YOUR OBJECTIVE
Identify each line in the listing below that contains the word "dimensions", and copy those lines.

EXERCISE INPUTS
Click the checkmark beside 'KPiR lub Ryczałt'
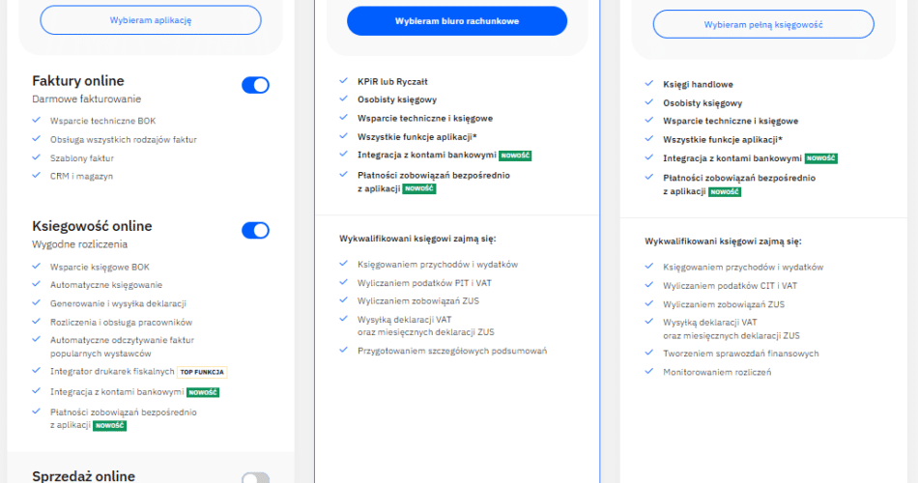Viewport: 918px width, 483px height. (344, 81)
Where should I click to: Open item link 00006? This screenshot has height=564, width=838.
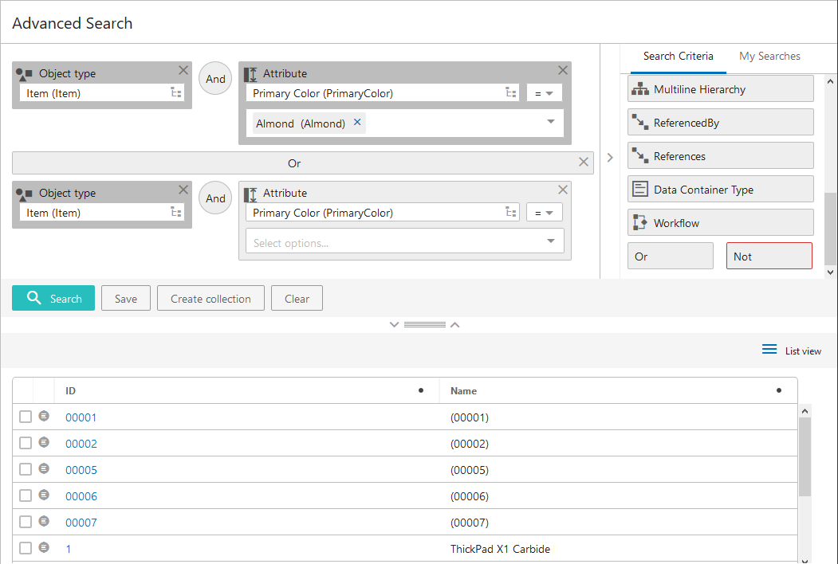tap(81, 496)
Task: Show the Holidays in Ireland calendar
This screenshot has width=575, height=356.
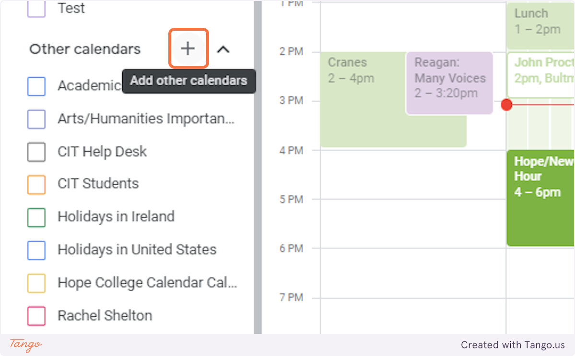Action: (x=36, y=217)

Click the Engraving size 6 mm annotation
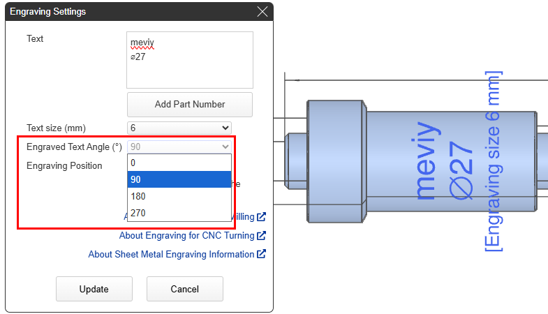pos(493,160)
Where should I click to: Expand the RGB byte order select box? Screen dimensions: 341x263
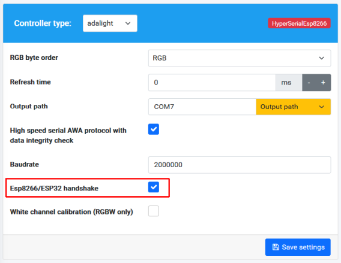pyautogui.click(x=240, y=58)
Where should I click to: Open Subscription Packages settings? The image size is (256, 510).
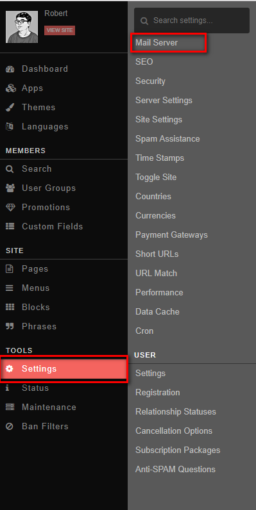[x=178, y=450]
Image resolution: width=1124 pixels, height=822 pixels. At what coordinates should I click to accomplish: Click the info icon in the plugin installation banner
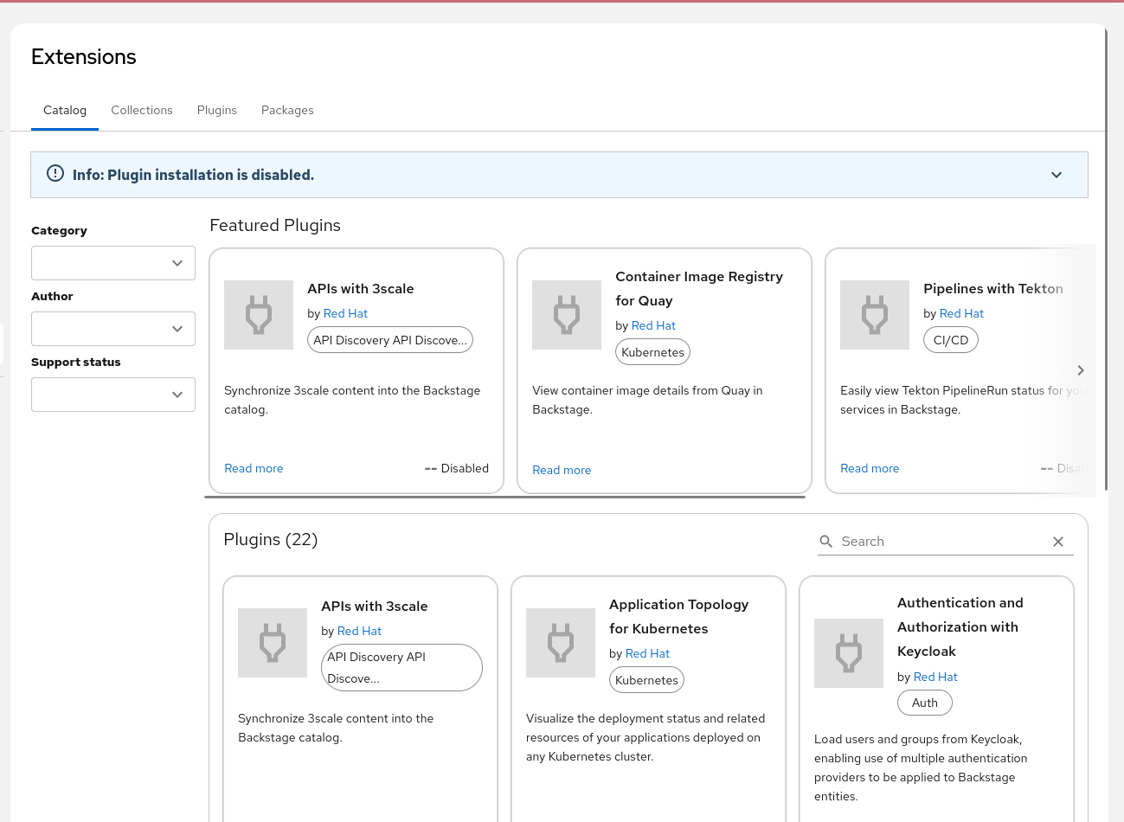click(55, 174)
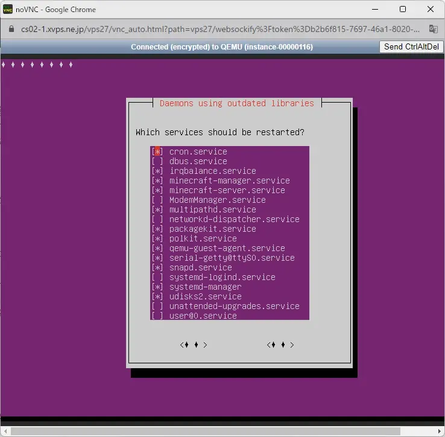Enable the dbus.service checkbox
The image size is (445, 437).
point(157,161)
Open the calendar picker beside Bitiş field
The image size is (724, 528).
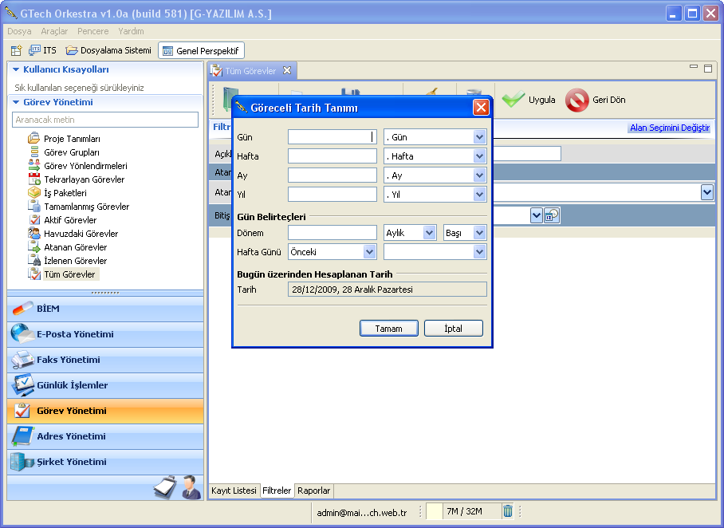click(552, 215)
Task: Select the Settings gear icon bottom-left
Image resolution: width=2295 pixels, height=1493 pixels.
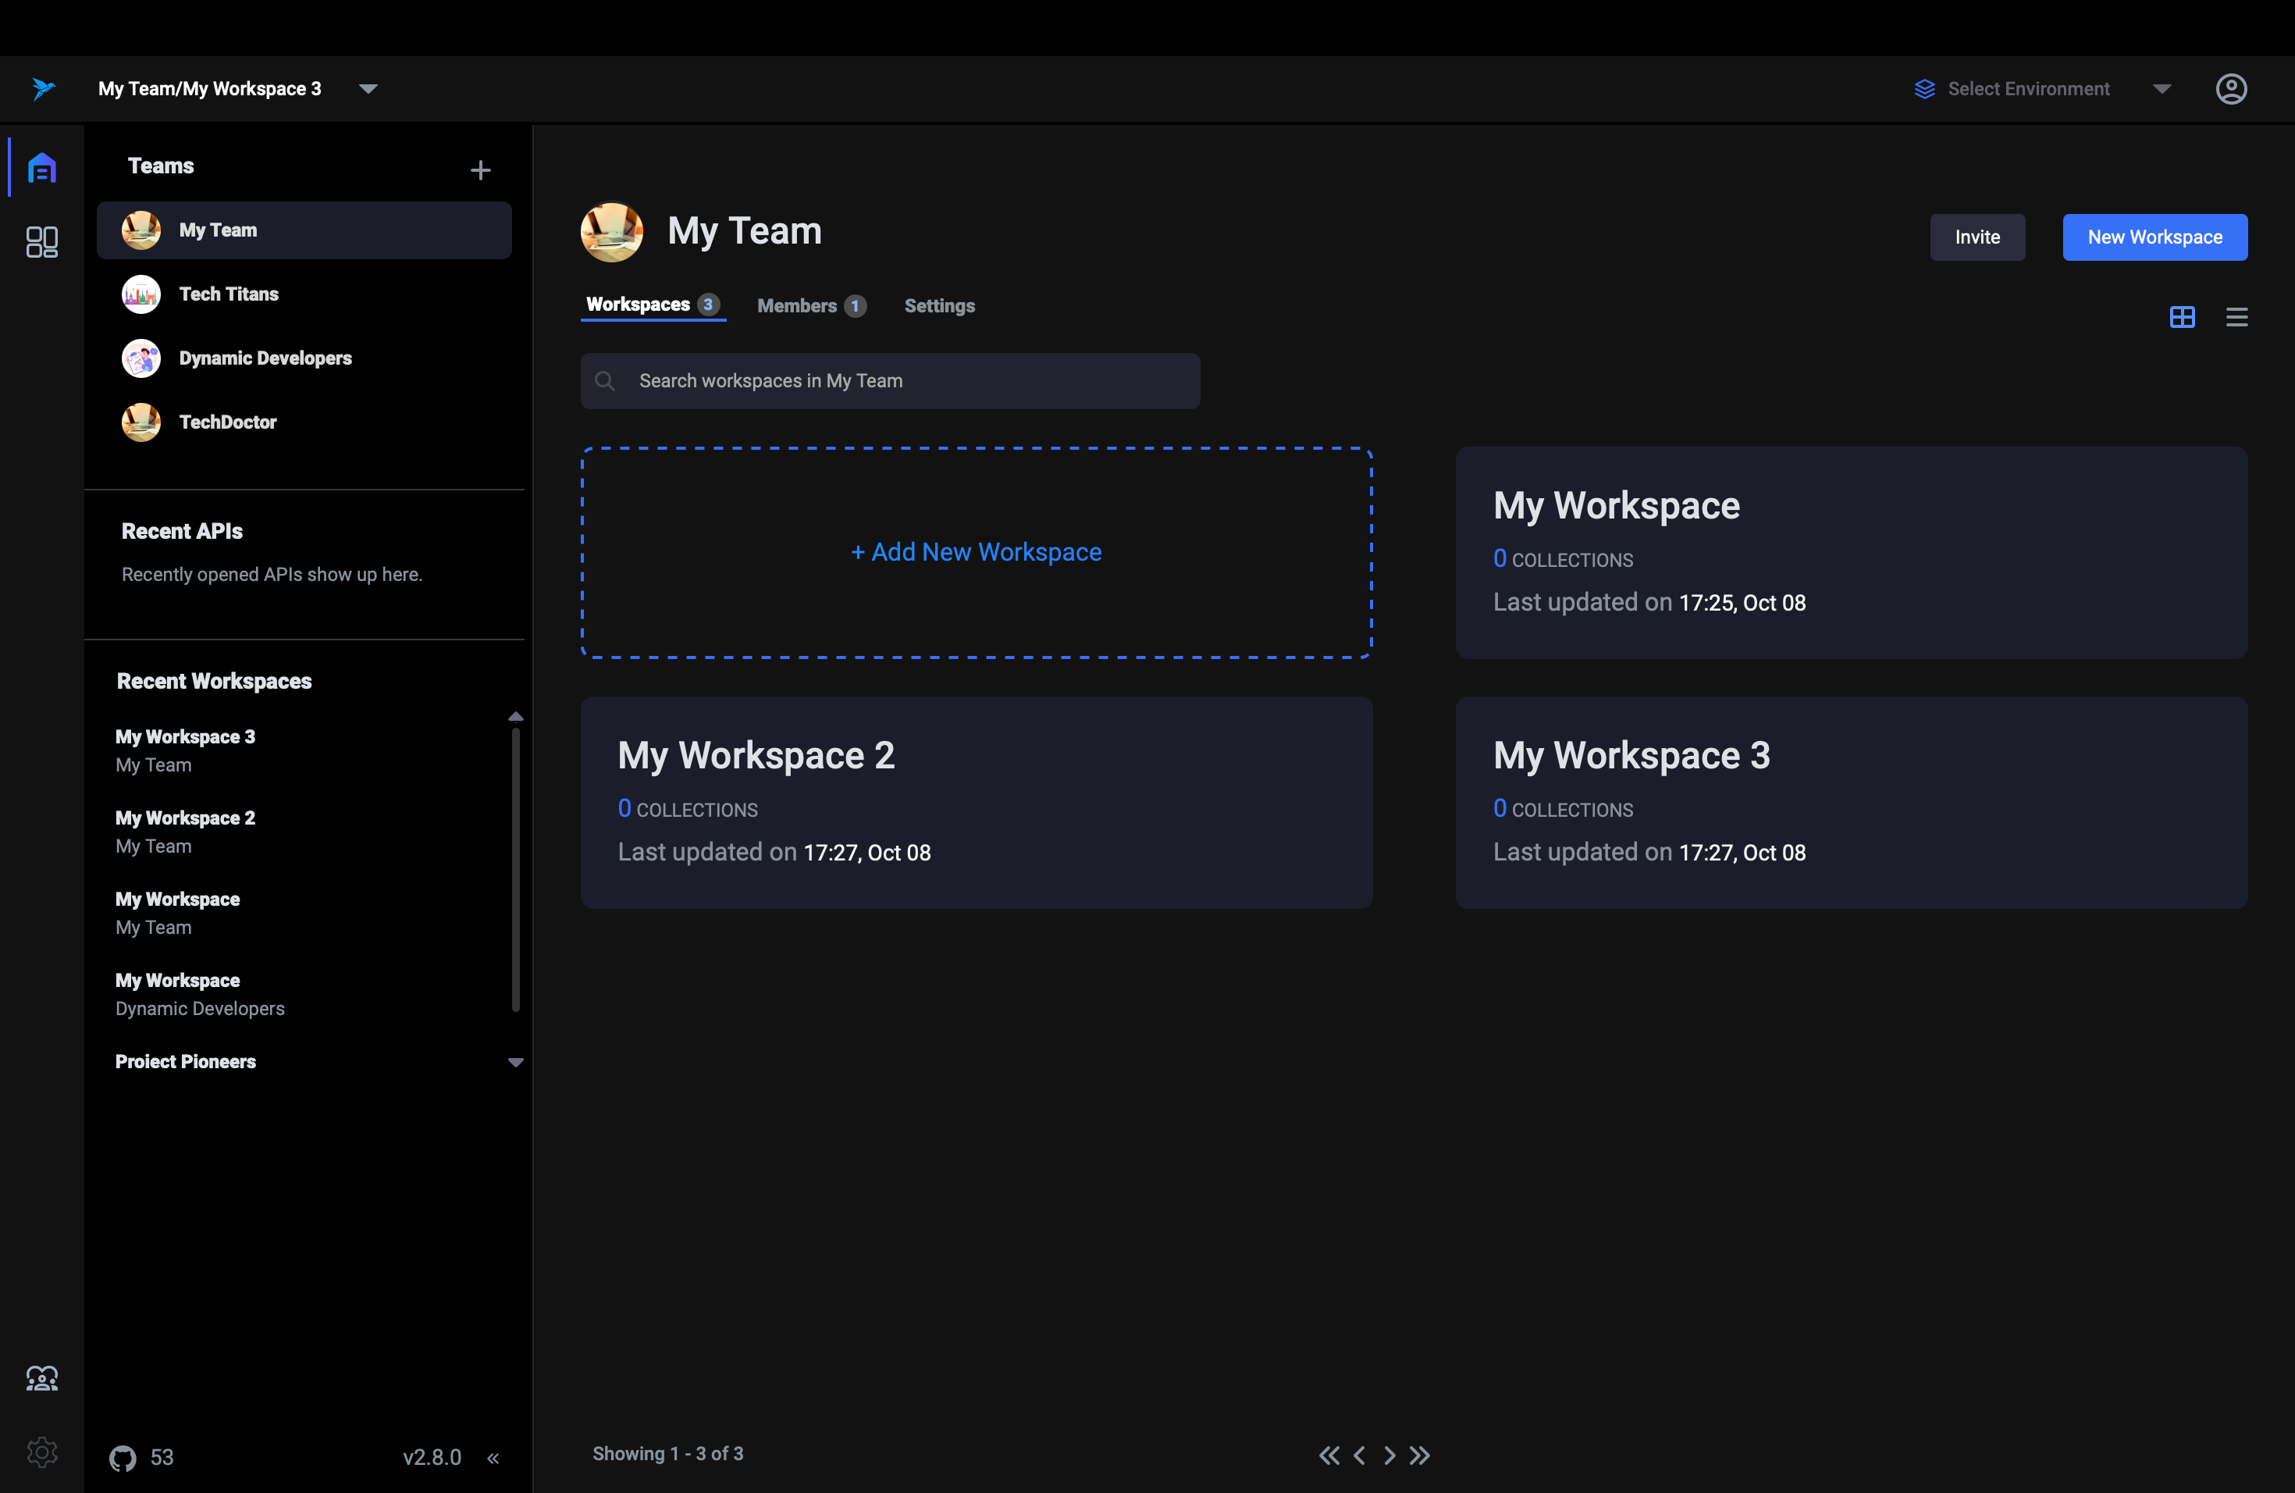Action: click(x=42, y=1454)
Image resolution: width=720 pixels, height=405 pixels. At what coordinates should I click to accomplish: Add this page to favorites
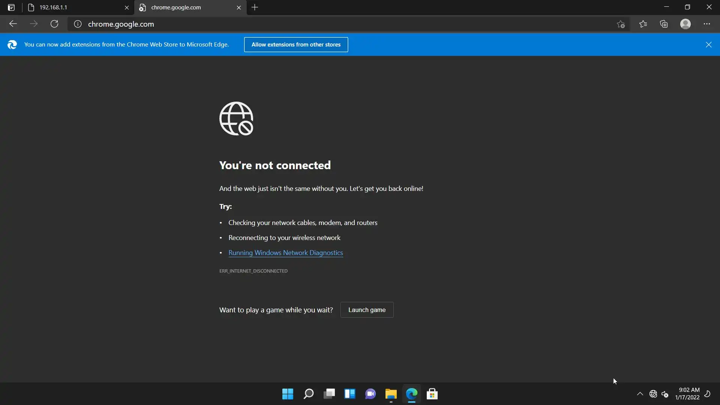tap(621, 24)
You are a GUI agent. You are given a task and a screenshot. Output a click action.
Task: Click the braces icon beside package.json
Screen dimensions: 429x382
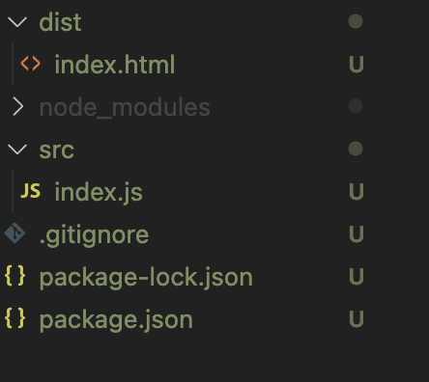click(x=15, y=318)
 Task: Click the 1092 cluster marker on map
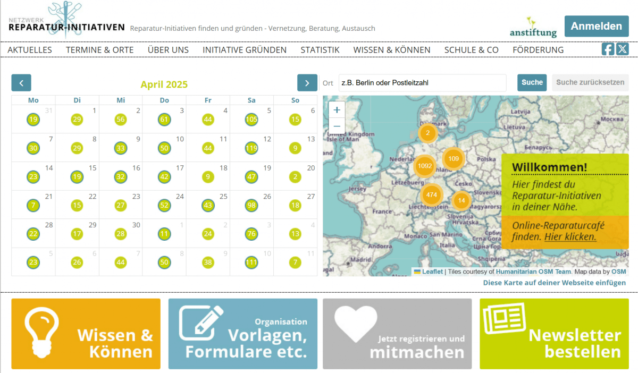click(425, 166)
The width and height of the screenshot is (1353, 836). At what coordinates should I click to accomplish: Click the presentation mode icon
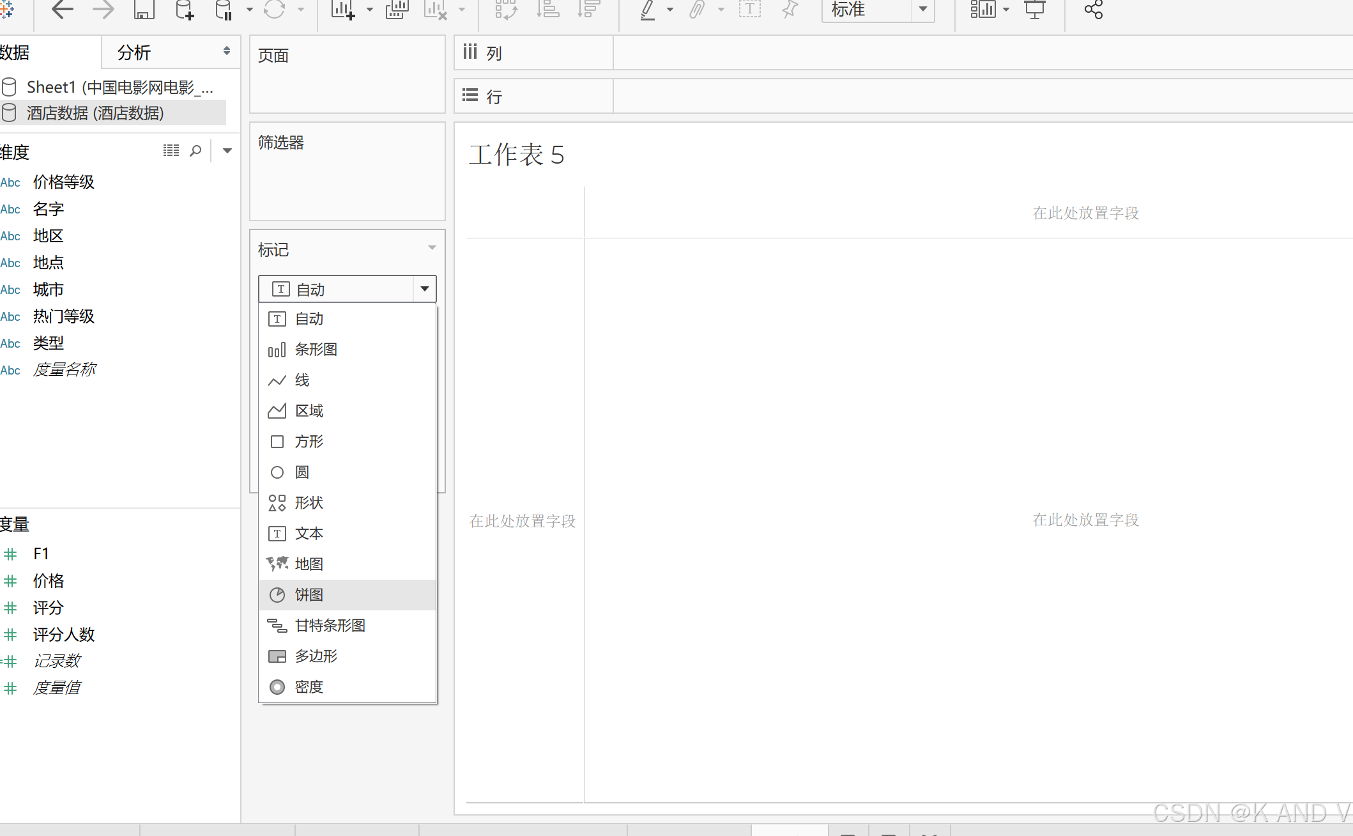point(1034,10)
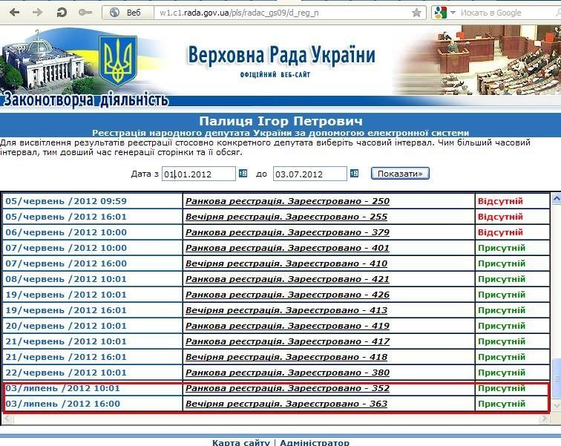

RESPONSE TO THIS TASK
Where should I click to: Expand the RGB byte order select box? Screen dimensions: 341x263
Screen dimensions: 429x382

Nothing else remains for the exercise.